Back injuries, pulls and strains can happen to anyone, but they might be more common with age and with increased activity. Luckily, there are preventative measures you can easily incorporate into your everyday routine, as well as some strategies to help your body heal if you do find yourself injured.

Acute lower back pain is most likely linked to a muscle or ligament strain. Either of these tissues can become stretched or torn from activity, leading to spasms and pain in the lower back. If you notice chronic back pain that doesn’t get better over time or acute pain that inhibits everyday activities, consider visiting a doctor.

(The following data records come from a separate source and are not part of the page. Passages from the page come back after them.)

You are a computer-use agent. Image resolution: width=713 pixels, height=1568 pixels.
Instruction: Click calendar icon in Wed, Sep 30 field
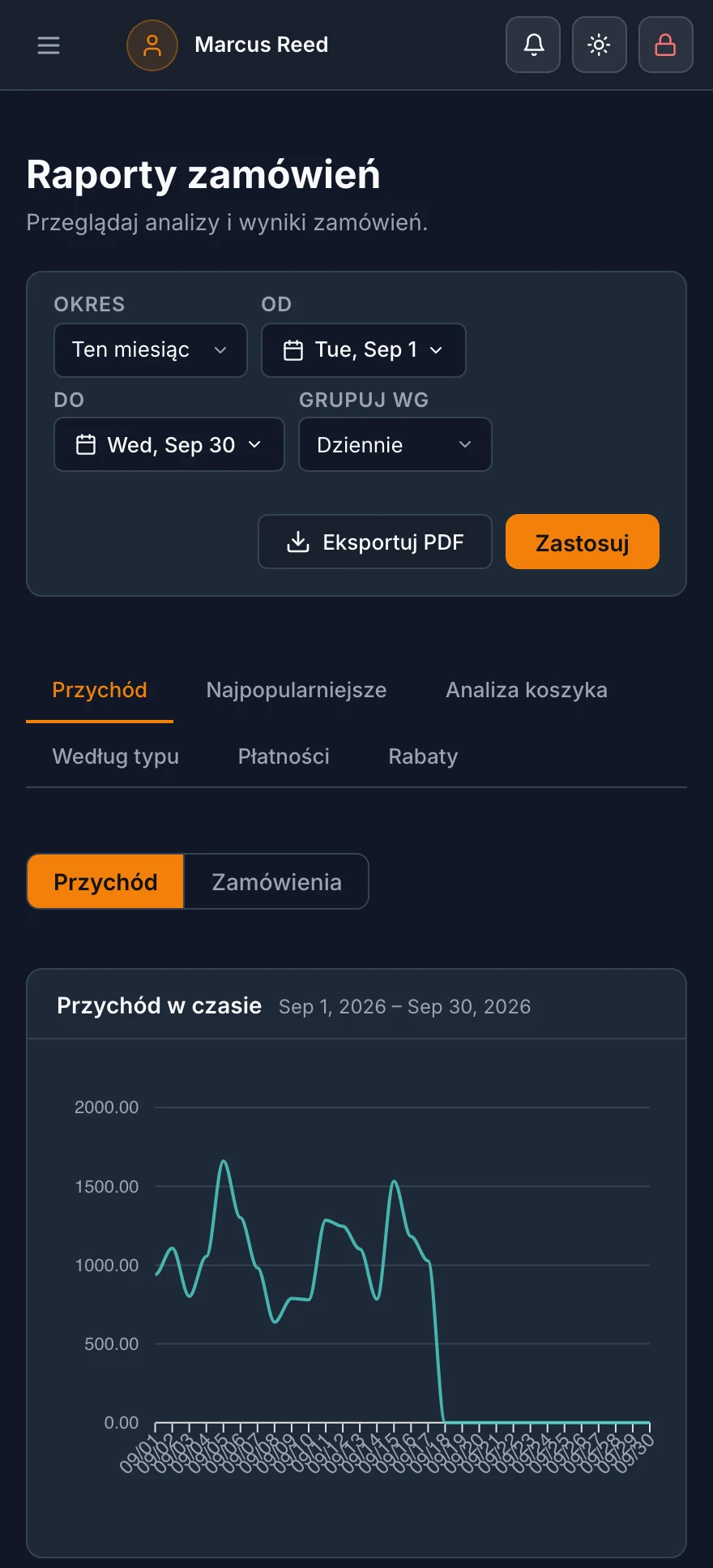[x=86, y=444]
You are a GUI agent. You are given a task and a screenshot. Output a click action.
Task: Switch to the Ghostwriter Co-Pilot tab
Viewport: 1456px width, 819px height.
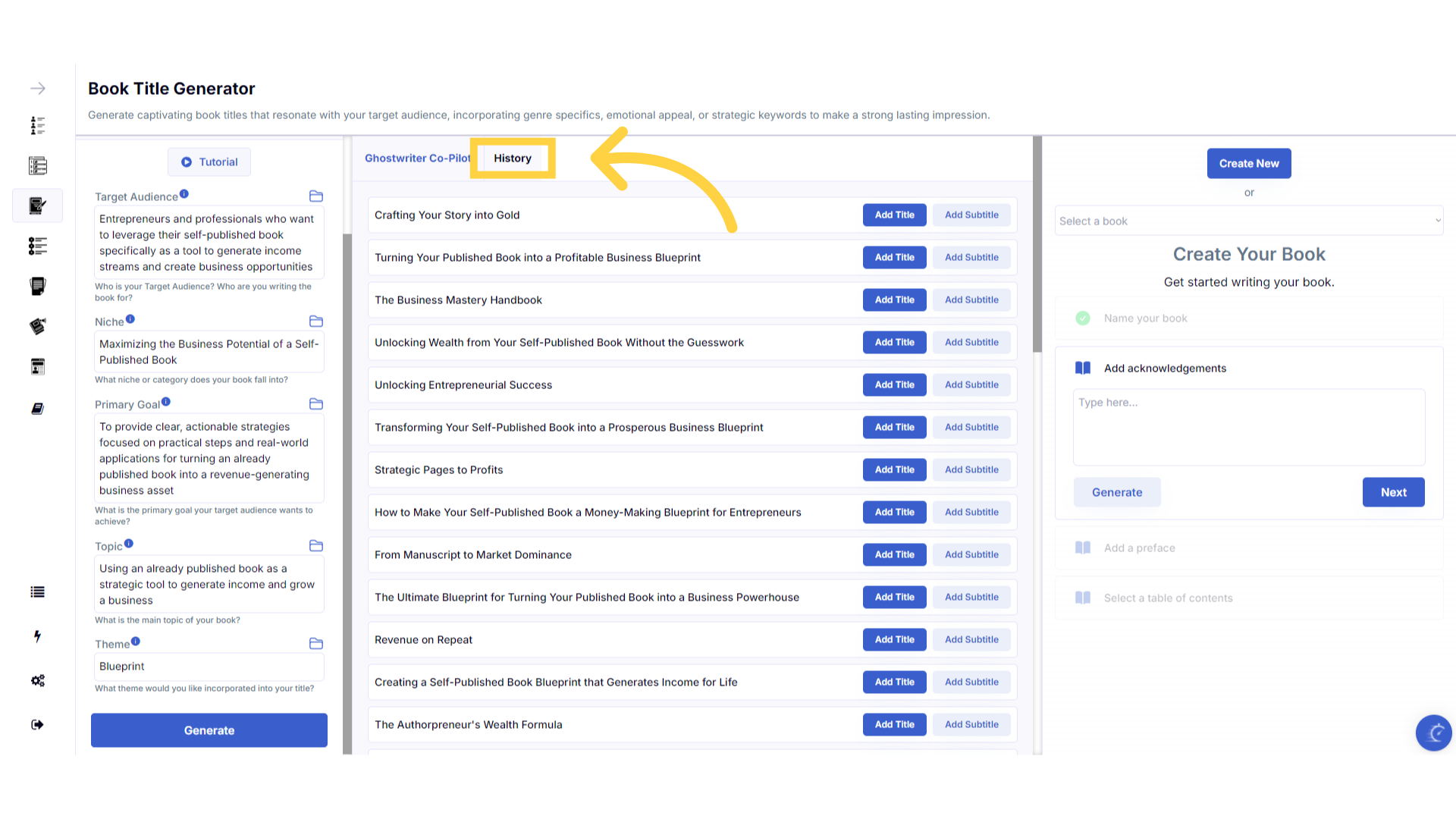(x=417, y=158)
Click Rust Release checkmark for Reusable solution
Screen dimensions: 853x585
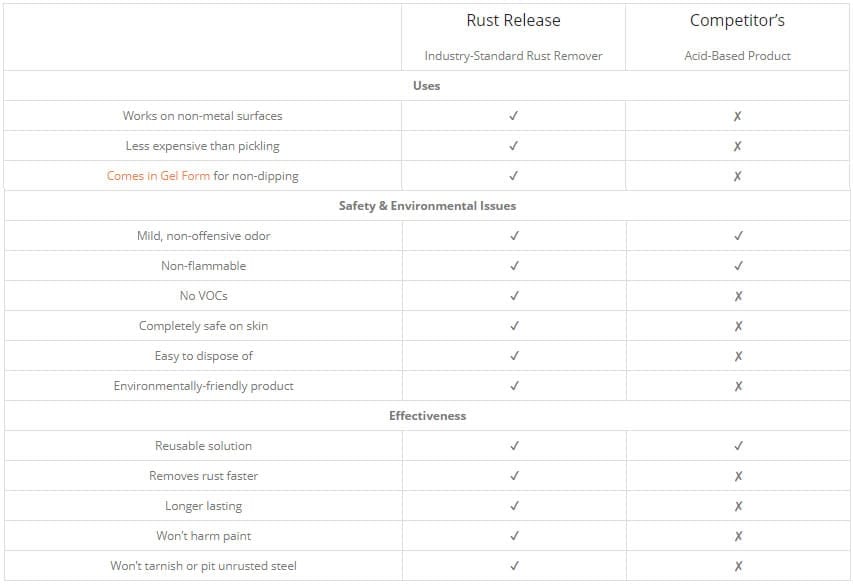[515, 446]
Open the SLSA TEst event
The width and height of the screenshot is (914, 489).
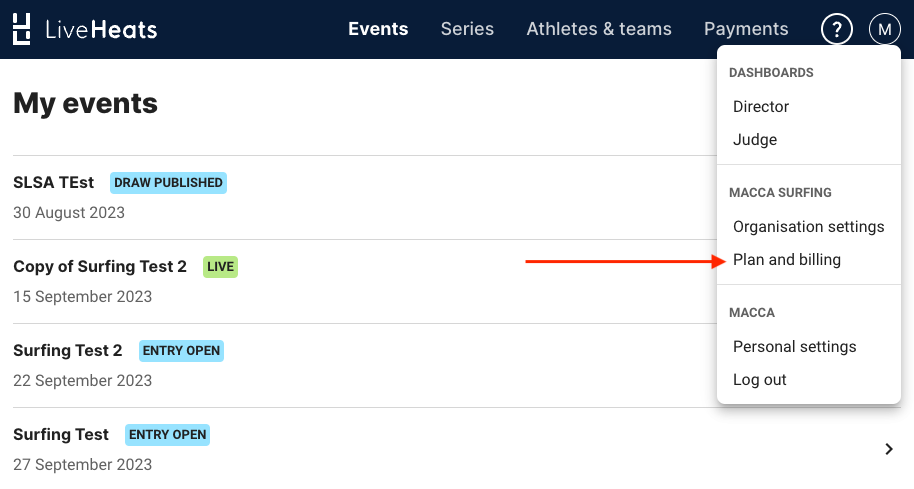pos(53,182)
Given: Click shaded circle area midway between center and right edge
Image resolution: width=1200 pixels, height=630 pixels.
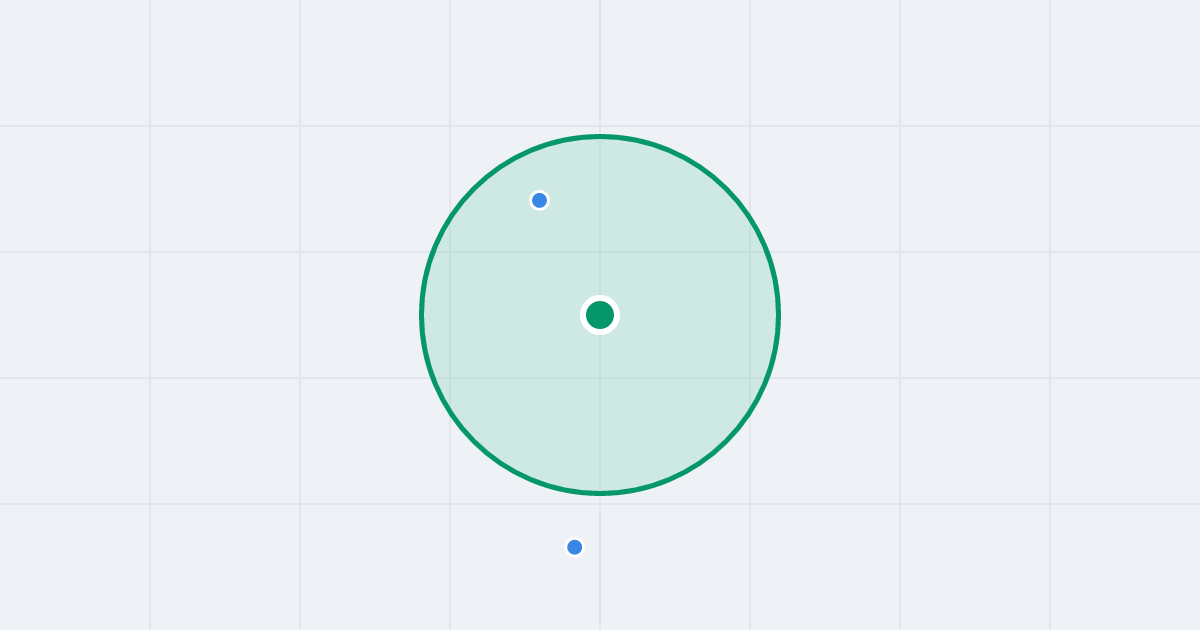Looking at the screenshot, I should coord(689,315).
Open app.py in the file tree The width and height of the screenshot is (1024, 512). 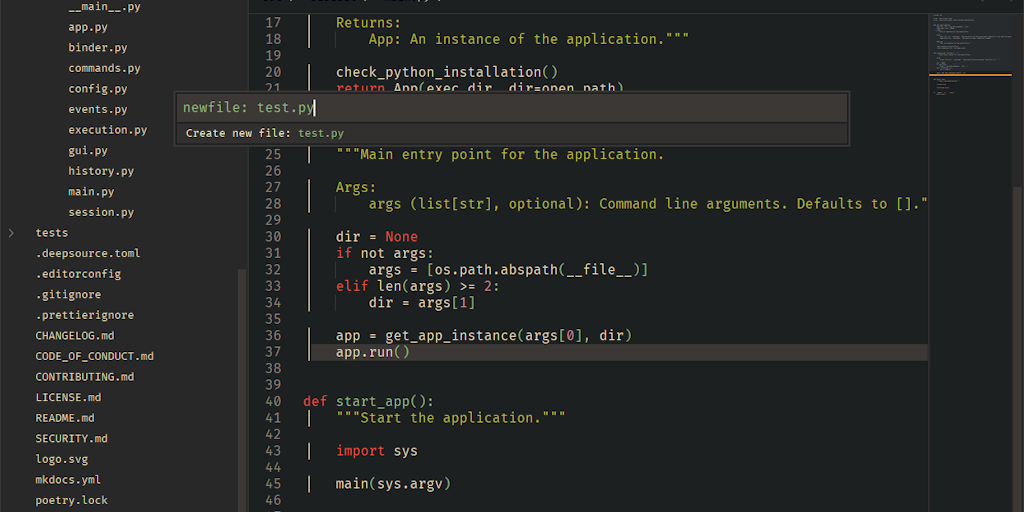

It’s possible to manage these types of aches at home, however. Most of these injuries take a few days or weeks to heal, but sometimes the process can last longer. For the easiest recovery, take care of your body the moment you start to feel pain. If the pain is severe, rest for a day or two — but usually no longer than that, or you run the risk of weakening your muscles and increasing the chance of further injury once you get moving again.

Here Are Some Additional Tips to Address Lower Back Pain:

  • Applying a cold pack following an injury can help reduce swelling. Follow with heat therapy to stimulate blood flow so your body can repair the tissue.
  • Anti-inflammatory medication can target the source of inflammation and reduce it.
  • Other pain medications or muscle relaxers, which require a prescription, are also an option.
  • Visiting a chiropractor or massage therapist can assist with loosening tight muscles and the promotion of the body’s natural healing process.
  • Lower back exercises can encourage the body to heal and keep your muscles used to movement. Be sure to know your limits and to stop if anything hurts severely. You should also modify any regular exercise you do on a day-to-day basis to make sure you don’t quickly re-injure the area.
  • Yoga offers some especially helpful benefits for your lower back, when practiced regularly. There are also specific poses that can help alleviate pain and increase blood flow to your back.
  • Keep moving! As long as your doctor is okay with it — and you aren’t overdoing it — keep your body moving. Weakened core and back muscles mean a higher probability of future injuries. Once you feel you are back to 100 percent, find a way to keep these muscles active and strong.